- [Assigned task] Track down each line below containing the string "panel" and copy it.

** Records supplied follows **

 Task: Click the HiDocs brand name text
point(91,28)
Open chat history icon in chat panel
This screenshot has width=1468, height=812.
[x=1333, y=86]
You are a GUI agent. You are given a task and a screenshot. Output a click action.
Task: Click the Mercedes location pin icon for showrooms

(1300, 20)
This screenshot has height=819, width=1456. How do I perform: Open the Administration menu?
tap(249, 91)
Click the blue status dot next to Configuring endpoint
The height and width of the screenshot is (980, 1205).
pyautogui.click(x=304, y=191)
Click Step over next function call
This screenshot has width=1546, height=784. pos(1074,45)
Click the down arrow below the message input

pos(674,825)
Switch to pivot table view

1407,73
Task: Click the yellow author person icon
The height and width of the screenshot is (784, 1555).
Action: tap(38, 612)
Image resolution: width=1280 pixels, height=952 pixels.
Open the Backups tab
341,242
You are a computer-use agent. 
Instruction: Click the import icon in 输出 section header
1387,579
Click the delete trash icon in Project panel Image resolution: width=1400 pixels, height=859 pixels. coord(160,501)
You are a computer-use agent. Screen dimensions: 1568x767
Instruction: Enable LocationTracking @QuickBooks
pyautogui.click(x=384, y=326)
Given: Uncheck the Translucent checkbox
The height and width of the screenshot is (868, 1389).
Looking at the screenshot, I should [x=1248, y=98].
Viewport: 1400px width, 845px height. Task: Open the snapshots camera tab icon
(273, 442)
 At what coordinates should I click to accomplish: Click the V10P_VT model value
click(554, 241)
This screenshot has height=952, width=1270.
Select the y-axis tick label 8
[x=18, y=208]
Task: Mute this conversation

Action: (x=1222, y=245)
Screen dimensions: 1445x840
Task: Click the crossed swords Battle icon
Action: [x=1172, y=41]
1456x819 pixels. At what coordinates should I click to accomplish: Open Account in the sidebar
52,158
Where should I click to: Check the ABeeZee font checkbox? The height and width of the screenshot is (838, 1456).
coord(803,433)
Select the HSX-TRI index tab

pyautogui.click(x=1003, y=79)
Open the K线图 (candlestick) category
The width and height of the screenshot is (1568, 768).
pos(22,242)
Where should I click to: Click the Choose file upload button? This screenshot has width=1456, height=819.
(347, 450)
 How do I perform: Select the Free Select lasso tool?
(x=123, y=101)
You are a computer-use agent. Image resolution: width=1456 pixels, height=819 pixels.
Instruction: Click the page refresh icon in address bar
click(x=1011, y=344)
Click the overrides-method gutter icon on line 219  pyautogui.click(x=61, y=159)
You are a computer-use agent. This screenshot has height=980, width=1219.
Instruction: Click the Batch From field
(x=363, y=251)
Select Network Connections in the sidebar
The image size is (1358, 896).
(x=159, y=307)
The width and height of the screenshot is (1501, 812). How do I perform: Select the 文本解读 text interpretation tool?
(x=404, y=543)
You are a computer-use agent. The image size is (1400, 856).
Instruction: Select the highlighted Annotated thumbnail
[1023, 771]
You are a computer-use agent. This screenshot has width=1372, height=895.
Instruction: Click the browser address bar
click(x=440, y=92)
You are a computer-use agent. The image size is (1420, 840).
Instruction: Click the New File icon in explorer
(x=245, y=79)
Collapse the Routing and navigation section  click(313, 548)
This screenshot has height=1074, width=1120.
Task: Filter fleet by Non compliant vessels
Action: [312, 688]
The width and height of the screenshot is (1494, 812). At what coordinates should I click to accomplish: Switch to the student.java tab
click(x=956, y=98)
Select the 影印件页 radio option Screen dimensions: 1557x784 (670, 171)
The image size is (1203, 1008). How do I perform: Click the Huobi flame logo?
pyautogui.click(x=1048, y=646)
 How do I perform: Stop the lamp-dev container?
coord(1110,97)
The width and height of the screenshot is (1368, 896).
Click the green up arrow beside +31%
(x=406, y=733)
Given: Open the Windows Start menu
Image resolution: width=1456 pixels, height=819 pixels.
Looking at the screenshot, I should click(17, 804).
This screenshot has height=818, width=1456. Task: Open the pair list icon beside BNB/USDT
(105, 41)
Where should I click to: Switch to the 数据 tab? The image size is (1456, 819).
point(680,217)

** End of Records supplied **

- [Response]
Open chat history icon in chat panel
Click the delete trash icon in Project panel Image resolution: width=1400 pixels, height=859 pixels. coord(160,501)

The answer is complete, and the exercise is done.